A partir desta segunda-feira (24), os Estados Unidos passaram a considerar formalmente o ditador venezuelano Nicolás Maduro e integrantes de seu governo como membros de uma organização terrorista estrangeira. A decisão, revelada pela CNN Brasil, concede ao presidente Donald Trump novas ferramentas legais para pressionar o regime venezuelano, principalmente por meio de sanções e bloqueios de infraestrutura associada ao líder chavista.
A designação tem como alvo o chamado “Cartel de los Soles”, expressão que especialistas descrevem não como um grupo criminoso formal, mas como uma rede descentralizada de integrantes das forças armadas supostamente envolvidos no tráfico de drogas. Apesar da acusação, Maduro nega qualquer vínculo com atividades ilícitas e seu governo afirma que o cartel não existe tecnicamente.
Autoridade ampliada, mas sem aval para força letal
Embora a medida seja uma das mais severas do arsenal antiterrorismo norte-americano, especialistas jurídicos citados pela CNN sinalizam que a classificação não autoriza automaticamente o uso de força letal em território venezuelano. Ainda assim, autoridades da administração Trump avaliam que o novo status abre espaço para operações militares ampliadas, caso se tornem necessárias.

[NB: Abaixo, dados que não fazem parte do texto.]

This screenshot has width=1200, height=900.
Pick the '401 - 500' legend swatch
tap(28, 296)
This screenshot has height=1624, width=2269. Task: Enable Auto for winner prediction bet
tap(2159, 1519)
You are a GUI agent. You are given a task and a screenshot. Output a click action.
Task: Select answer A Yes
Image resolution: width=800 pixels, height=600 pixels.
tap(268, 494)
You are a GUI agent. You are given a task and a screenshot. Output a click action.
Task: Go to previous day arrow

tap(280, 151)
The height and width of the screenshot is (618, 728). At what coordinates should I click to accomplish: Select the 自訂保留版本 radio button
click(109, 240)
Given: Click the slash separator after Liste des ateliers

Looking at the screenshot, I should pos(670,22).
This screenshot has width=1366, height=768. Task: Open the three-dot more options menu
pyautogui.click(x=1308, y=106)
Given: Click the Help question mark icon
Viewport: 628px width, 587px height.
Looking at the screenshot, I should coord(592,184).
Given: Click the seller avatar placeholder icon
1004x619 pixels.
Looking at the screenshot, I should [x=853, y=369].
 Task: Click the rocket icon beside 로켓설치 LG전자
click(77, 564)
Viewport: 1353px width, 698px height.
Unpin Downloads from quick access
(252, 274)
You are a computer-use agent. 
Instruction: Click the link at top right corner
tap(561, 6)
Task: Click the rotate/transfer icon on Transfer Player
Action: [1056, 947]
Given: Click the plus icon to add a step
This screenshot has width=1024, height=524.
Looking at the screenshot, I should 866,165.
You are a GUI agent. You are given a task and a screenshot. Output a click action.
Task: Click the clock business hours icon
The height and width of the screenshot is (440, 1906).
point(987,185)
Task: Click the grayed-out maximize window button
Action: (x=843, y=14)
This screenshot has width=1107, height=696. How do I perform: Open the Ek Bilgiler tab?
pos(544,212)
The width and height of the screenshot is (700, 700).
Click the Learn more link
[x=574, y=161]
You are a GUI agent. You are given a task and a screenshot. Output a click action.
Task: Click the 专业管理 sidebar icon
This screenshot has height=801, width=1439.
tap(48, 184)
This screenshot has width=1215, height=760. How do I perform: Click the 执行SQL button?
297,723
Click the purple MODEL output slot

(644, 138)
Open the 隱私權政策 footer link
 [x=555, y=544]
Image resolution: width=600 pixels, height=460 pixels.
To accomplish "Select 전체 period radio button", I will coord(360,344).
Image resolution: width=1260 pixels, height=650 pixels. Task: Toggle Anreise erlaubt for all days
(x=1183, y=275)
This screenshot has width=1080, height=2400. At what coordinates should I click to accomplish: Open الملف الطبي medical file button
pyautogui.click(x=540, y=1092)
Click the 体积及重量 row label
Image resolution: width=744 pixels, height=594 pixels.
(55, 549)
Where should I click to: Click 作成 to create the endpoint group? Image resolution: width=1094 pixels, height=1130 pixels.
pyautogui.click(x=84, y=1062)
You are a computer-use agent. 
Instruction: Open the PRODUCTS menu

Esse cenário se desenrola enquanto os EUA reforçam presença militar na região. A “Operação Lança Sul”, conduzida pelo Pentágono, já mobilizou mais de uma dúzia de navios de guerra e cerca de 15 mil tropas, além de ataques a embarcações ligadas ao tráfico de drogas.
Opções militares na mesa
Segundo a CNN, Trump recebeu relatórios com alternativas que variam desde ataques a instalações militares e governamentais na Venezuela até operações especiais. A possibilidade de não agir também permanece entre as opções avaliadas.
Apesar da escalada, parte da opinião pública norte-americana demonstra resistência. Uma pesquisa da YouGov mostra que 70% dos americanos são contra uma ação militar dos EUA no país sul-americano.
Diplomacia ainda é considerada
Mesmo com a pressão crescente, Trump não descarta uma saída negociada. De acordo com a CNN, o presidente afirmou recentemente que Maduro “gostaria de conversar” e indicou que estaria disposto ao diálogo “em determinado momento”. A Casa Branca, no entanto, não respondeu aos questionamentos da emissora sobre o andamento dessa possível comunicação.
Tensão crescente
Os EUA realizaram na última quinta-feira (20) sua maior operação aérea recente nas proximidades da Venezuela, com seis aeronaves, incluindo um caça F/A-18E e um bombardeiro B-52, sobrevoando a região por horas. A CNN analisou dados de voo públicos que confirmam a movimentação.
O clima de instabilidade também afetou o setor aéreo: três companhias internacionais cancelaram voos que partiam da Venezuela após alerta da Administração Federal de Aviação dos EUA sobre riscos ao sobrevoo do país, segundo informações divulgadas pela Reuters.